Now the code is done so lets test our model with different parameter settings!

In [None]:
num_epochs = 6
verb = 0
#As in model, hidden layers have order (filters, kernel_size, stride, padding, pool)
#filters is the number of filters in the layer,
#the layer has kernels of shape kernel_size x kernel_size,
#stride is the stride length in each direction
#padding is the padding width in each direction. consider (kernel_size -1)/2
#pool is an indicator for pooling. 0 for convolution, 1 for pooling.

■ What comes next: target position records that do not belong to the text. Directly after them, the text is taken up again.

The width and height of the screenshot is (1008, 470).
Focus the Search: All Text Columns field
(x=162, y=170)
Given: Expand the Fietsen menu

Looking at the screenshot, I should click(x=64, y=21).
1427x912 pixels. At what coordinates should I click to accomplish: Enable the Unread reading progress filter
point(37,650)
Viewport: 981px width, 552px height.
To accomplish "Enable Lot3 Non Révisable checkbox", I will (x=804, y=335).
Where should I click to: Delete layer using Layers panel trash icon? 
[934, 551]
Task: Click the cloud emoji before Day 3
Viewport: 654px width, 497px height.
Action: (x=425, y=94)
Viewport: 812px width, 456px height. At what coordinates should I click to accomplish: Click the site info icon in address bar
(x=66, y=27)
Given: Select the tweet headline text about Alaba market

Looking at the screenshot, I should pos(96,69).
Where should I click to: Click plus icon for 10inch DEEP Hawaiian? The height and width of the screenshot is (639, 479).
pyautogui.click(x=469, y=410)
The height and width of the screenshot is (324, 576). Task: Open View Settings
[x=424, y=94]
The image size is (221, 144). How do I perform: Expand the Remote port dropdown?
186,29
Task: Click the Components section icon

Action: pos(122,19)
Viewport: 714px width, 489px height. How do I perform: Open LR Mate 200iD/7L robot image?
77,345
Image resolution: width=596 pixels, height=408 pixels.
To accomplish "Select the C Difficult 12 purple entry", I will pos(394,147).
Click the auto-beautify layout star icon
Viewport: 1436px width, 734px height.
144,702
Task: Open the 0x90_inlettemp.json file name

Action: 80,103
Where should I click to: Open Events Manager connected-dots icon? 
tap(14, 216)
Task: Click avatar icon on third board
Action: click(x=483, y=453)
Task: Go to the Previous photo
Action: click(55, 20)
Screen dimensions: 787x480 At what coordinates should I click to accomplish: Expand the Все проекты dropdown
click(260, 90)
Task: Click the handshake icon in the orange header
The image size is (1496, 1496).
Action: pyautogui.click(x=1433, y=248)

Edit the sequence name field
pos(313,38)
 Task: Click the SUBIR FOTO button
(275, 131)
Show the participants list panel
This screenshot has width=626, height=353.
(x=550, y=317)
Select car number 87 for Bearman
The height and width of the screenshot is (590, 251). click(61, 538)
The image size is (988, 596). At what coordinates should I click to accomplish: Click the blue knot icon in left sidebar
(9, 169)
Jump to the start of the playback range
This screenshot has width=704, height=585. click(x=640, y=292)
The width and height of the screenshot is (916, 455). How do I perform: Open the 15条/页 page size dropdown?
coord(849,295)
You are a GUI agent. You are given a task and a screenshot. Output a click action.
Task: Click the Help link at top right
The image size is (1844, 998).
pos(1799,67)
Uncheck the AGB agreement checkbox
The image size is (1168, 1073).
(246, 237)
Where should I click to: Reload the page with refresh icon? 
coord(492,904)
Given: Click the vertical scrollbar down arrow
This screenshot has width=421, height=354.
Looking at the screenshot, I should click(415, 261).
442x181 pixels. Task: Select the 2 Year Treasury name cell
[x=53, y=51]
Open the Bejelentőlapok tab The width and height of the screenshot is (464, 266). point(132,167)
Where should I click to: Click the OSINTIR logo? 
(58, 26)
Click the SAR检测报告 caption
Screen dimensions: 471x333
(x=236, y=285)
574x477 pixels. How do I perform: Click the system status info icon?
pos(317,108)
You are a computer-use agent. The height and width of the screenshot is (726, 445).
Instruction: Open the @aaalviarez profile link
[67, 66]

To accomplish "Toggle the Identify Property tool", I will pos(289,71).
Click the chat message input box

#filters, kernel_size, stride, padding, pool
hidden_layers = [
    [16,  5, 2, 2, 0],
    [16,  3, 1, 1, 0],
    [0,  3, 2, 1, 1],
    [32, 3, 1, 1, 0],
    [32, 3, 1, 1, 0],
    [64, 3, 2, 1, 0],
    [64, 3, 1, 1, 0],
]

In [None]:
trn_images.shape, trn_df.shape

In [None]:

model = cuda(Model(images.shape[2], hidden_layers = hidden_layers, num_outputs= int(num_keys + 1)))
x = train(trn_images, val_images, trn_df, val_df, epochs = num_epochs, verbosity = verb)
visualize()

## Now lets visualize the types of features the early layers of the model has learned

In [None]:
weights = tonumpy(model.first_layer.weight.data)

In [None]:
#Code adapted from https://gist.github.com/soply/f3eec2e79c165e39c9d540e916142ae1
def show_images(images, rows = 1, titles = None):
    """Display a list of images in a single figure with matplotlib.
    
    Parameters
    ---------
    images: List of np.arrays compatible with plt.imshow.
    
    rows
    titles: List of titles corresponding to each image. Must have
            the same length as titles.
    """
    assert((titles is None) or (len(images) == len(titles)))
    n_images = len(images)
    if titles is None: titles = ['Image (%d)' % i for i in range(1,n_images + 1)]
    fig = plt.figure()
    for n, (image, title) in enumerate(zip(images, titles)):
        a = fig.add_subplot(rows, np.ceil(n_images/float(rows)), n + 1)
        if image.ndim == 2:
            plt.gray()
        plt.imshow(image)
        a.set_title(title)
    fig.set_size_inches(np.array(fig.get_size_inches()) * n_images)
    plt.show()

## With a normal ML dataset we should see more reasonable learned features, I don't see the model learning much with our tiny training efforts though.

In [None]:
show_images([weight[0] for weight in weights], rows = 4)